When I know that Marcus is obsessed with monster trucks, that Aaliyah has a new baby sister, and that Dev is teaching himself to draw dragons, I have an instant on-ramp into every reluctant reader’s heart. Choosing books that reflect their lives, weaving their interests into word problems, and pulling their names into example sentences signals: I see you specifically. That recognition is one of the most potent forms of instructional differentiation we have, and it costs nothing.
A Word on the Pressure to “Cover Material”
I want to gently push back on the anxiety that connecting “wastes” instructional time. Studies on teacher–student neural coupling (yes — scientists have actually measured students’ and teachers’ brains syncing up during learning) have found that this coupling, which is profoundly affected by relational quality, predicts learning outcomes.

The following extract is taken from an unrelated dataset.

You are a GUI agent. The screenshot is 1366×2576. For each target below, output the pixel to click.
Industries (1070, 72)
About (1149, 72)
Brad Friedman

In other words: the September days you spend learning their names, hearing their stories, playing silly community games, and watching their faces relax are not subtracting from their academic year. They are setting up the very neural conditions under which October’s reading instruction will land. Connection is not the warm-up before the real work. Connection is the substrate of the real work.
The Year Is Long. Build the Foundation.
If you take nothing else from this post, please take this: in late August, slow down. Look each child in the eye. Learn their names like you’re learning a language you love. Tell them, in word and gesture and the patient way you wait for them at the door, that this room is safe and that you are glad they are here. The phonics, the math facts, the writing samples — all of it will come, and it will come faster and stick deeper because of what you did in the first weeks of school. Over twenty years in, I have never once regretted a September day spent on connection. I have only ever regretted the years I rushed.